Dr. Kalyanam said this research could also apply to autonomous aircraft and refueling. "The traditional processes are mostly human-centric," he said. "Some of these things can be automated, but at the least you can make it easier for humans to perform tasks.”

He added that the motivation of the research is to provide a secondary source of information for the pilots.

Training models. Google Public Sector used multiple models for training, but training was done on a minimum data set of 10 hours of voice instructions. Google's base models were already trained on general English conversations but had to be customized by vocabulary and use case. The models would pick up voice instructions, transcribe them according to ground control's acronyms and vocabulary and create digitized instructions.

"It's almost like learning a new language," said Dr. Kalyanam. "There are words that we will never use in English because they mean completely different things. You need to get the right context. If you hear “Dealt” it most probably means “Delta” with the ‘-ah’ sound clipped. Sometimes you can’t hear parts of what is being said. You're training models to be as perfect as they can be in an imperfect environment."

Google Public Sector and NASA worked with retired controllers to verify the ground truth as well as the voice commands and how the models performed. "The goal was to capture the taxi instruction with 100% accuracy," said Dr. Kalyanam. "There may be a conversation, but you want to be able to know that the pilot can't turn left from Charlie to Lima and then use that information. There's local knowledge about the airport layout that can be used to fix errors.”

Complicating the training effort is the reality that every airport is different, and the models will need to know local context—say the differences between the airport in Dallas vs. Tampa. It’s possible that models will need more fine tuning based on location of the airport. This fine-tuning will be even more important if this research is applied to international airports.
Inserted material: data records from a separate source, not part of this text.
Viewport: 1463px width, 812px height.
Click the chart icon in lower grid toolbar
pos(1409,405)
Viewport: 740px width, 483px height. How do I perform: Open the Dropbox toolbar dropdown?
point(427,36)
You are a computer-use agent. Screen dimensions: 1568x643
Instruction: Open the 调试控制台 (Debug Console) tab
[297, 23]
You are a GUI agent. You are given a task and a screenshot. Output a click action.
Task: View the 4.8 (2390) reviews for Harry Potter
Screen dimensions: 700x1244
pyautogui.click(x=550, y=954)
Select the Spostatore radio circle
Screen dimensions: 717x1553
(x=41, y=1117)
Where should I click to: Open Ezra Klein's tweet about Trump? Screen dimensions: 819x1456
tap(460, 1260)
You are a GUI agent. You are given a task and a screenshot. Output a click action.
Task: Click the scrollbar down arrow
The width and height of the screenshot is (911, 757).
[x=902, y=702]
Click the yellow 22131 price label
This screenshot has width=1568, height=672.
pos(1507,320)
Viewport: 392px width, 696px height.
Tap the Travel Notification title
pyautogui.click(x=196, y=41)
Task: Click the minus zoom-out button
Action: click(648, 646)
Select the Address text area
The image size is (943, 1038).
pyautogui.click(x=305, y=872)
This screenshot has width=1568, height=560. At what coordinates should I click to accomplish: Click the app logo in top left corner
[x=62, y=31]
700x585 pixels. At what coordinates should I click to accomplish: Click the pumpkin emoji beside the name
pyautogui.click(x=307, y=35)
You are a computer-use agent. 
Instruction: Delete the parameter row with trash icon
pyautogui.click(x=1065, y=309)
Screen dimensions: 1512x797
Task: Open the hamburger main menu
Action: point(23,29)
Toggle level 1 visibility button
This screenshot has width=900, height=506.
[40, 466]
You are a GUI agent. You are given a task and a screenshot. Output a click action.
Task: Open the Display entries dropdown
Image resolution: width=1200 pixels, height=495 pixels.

Working with Google Public Sector. Dr. Kalyanam said partnering with Google Public Sector made sense given Google's experience in AI, speech-to-text use cases and mapping. "We had some internal stuff we developed over the years, but the speech-to-text expertise was with Google," said Dr. Kalyanam. "Google has the models and has done the research."

Dr. Kalyanam added that Google Public Sector also had the engineers available to test multiple models and configurations for the audio. "Not one single model works best," said Dr. Kalyanam. "It took a lot of experimentation. This is custom engineering work. It's a good partnership since we don't have access to what's inside the box, but we can provide feedback so Google can build something. We also have retired controllers and pilots for model validation."

Metrics. Although it's early in the research process, Dr. Kalyanam said time saved and reduced mishaps will be core metrics. "If you end up in the wrong place it's a lot of time wasted because aircraft normally do not go in reverse," he said. "There's a lot of opportunity with digitized data. If you didn't make a turn, automation can alert you and give you new instructions. I think this process can be made simpler and hopefully less prone to error."

What's next? NASA and Google Public Sector are looking to publish their research and work with the FAA and the aviation industry. "There's a lot of interest in this research," said Dr. Kalyanam. "This is exploratory research, so we are ready to accept some failures. We are trying to prove this concept and maybe we'll simulate it in one airport and see how it adapts. We do the research, crunch the numbers and work with the FAA and industry to mature the technology for use."